▶ _EXCERPTED RECORDS_

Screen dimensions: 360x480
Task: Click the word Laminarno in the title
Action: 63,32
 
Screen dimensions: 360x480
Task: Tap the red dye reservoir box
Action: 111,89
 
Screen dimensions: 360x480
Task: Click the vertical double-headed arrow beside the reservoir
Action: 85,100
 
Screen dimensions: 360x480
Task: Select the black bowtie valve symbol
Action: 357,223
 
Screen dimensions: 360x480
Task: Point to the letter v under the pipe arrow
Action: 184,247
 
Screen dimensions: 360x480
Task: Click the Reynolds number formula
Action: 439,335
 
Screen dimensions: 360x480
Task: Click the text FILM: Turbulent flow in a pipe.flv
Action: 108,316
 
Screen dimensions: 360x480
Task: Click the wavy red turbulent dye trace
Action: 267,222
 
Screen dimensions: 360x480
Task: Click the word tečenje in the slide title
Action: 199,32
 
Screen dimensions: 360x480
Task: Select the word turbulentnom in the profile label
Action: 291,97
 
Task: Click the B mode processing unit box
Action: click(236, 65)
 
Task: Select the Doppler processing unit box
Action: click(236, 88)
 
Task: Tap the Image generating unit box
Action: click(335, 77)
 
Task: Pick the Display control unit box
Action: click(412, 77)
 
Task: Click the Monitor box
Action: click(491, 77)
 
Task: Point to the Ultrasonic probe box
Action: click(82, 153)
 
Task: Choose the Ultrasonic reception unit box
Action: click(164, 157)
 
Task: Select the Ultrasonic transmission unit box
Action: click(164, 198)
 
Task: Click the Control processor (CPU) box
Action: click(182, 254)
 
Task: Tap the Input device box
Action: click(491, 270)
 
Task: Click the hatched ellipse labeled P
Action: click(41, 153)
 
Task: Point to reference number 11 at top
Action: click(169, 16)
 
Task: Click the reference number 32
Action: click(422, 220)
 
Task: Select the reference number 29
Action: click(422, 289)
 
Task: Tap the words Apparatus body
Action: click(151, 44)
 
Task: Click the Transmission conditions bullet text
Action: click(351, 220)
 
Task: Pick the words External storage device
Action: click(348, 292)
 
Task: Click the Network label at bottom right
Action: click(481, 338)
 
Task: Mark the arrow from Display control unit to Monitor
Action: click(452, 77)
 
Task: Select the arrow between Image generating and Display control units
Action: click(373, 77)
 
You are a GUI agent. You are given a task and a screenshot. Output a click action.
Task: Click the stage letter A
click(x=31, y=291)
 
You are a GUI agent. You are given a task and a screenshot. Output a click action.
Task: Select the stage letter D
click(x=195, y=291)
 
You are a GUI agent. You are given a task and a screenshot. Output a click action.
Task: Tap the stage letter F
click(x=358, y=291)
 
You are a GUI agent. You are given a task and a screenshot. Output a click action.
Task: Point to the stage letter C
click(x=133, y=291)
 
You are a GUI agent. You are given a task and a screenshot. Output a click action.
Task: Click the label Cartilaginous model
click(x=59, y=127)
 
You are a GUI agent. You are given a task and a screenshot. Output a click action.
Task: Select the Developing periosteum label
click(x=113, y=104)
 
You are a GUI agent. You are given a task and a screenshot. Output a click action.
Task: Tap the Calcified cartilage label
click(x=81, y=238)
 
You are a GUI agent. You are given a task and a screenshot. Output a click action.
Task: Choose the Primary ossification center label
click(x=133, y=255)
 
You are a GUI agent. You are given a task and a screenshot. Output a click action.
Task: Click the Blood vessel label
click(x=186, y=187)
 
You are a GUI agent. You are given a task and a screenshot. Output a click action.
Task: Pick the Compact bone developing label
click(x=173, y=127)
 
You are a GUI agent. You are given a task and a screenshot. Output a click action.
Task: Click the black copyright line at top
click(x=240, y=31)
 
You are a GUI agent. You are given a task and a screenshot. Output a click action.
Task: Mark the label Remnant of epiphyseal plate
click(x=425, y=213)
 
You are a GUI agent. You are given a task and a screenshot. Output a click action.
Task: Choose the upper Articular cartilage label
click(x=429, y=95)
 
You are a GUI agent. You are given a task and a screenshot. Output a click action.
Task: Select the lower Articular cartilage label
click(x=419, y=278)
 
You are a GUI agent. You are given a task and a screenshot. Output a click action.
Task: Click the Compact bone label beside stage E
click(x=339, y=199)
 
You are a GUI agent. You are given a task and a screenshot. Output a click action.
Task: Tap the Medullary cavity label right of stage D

...

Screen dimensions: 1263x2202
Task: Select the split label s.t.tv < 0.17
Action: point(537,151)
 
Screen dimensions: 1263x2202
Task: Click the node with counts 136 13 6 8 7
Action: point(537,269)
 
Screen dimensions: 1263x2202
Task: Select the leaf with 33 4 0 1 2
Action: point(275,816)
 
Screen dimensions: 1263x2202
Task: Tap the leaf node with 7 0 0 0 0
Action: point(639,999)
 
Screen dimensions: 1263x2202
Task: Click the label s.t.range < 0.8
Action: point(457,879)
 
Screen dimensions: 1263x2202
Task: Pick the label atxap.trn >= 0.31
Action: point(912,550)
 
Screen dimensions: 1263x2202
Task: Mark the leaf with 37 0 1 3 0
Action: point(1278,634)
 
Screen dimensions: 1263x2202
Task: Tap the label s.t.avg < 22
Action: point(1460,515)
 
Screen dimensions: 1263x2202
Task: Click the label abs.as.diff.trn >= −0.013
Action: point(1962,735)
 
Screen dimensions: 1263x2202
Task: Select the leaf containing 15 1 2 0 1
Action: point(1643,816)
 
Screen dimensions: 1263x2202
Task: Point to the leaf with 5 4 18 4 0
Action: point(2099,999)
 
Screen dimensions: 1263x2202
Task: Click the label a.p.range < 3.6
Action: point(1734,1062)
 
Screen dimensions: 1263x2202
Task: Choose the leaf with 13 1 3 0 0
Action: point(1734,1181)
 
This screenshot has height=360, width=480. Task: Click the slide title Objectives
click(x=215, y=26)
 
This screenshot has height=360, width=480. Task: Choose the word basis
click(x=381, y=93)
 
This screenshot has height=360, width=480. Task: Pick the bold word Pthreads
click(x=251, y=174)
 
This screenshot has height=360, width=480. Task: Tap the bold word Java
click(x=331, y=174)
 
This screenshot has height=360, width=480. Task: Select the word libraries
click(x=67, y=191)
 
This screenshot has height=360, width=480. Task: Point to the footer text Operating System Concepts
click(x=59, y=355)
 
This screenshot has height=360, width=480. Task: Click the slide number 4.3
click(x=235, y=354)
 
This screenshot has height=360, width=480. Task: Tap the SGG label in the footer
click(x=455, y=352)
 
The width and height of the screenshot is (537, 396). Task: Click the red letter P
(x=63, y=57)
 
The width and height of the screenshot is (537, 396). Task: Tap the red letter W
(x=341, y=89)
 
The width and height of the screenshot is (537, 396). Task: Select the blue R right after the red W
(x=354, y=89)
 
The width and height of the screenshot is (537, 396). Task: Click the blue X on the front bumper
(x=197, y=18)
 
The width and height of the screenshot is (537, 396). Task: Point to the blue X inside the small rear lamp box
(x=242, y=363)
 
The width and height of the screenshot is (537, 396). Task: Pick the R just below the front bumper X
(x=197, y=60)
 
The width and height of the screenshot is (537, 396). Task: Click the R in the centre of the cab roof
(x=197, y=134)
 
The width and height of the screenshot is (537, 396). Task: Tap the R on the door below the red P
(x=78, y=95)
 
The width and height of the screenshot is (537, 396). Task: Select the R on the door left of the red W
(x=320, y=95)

▶ _TASK TO COMPLETE_
Copy verbatim the rows above, starting at the line containing "Task: Click the Control processor (CPU) box" and ending at the line containing "click(x=31, y=291)", with both of those lines included.

▶ _REPLY_
Task: Click the Control processor (CPU) box
Action: click(182, 254)
 
Task: Tap the Input device box
Action: click(491, 270)
 
Task: Click the hatched ellipse labeled P
Action: click(41, 153)
 
Task: Point to reference number 11 at top
Action: click(169, 16)
 
Task: Click the reference number 32
Action: click(422, 220)
 
Task: Select the reference number 29
Action: click(422, 289)
 
Task: Tap the words Apparatus body
Action: click(151, 44)
 
Task: Click the Transmission conditions bullet text
Action: click(351, 220)
 
Task: Pick the words External storage device
Action: click(348, 292)
 
Task: Click the Network label at bottom right
Action: click(481, 338)
 
Task: Mark the arrow from Display control unit to Monitor
Action: click(452, 77)
 
Task: Select the arrow between Image generating and Display control units
Action: click(373, 77)
 
You are a GUI agent. You are given a task and a screenshot. Output a click action.
Task: Click the stage letter A
click(x=31, y=291)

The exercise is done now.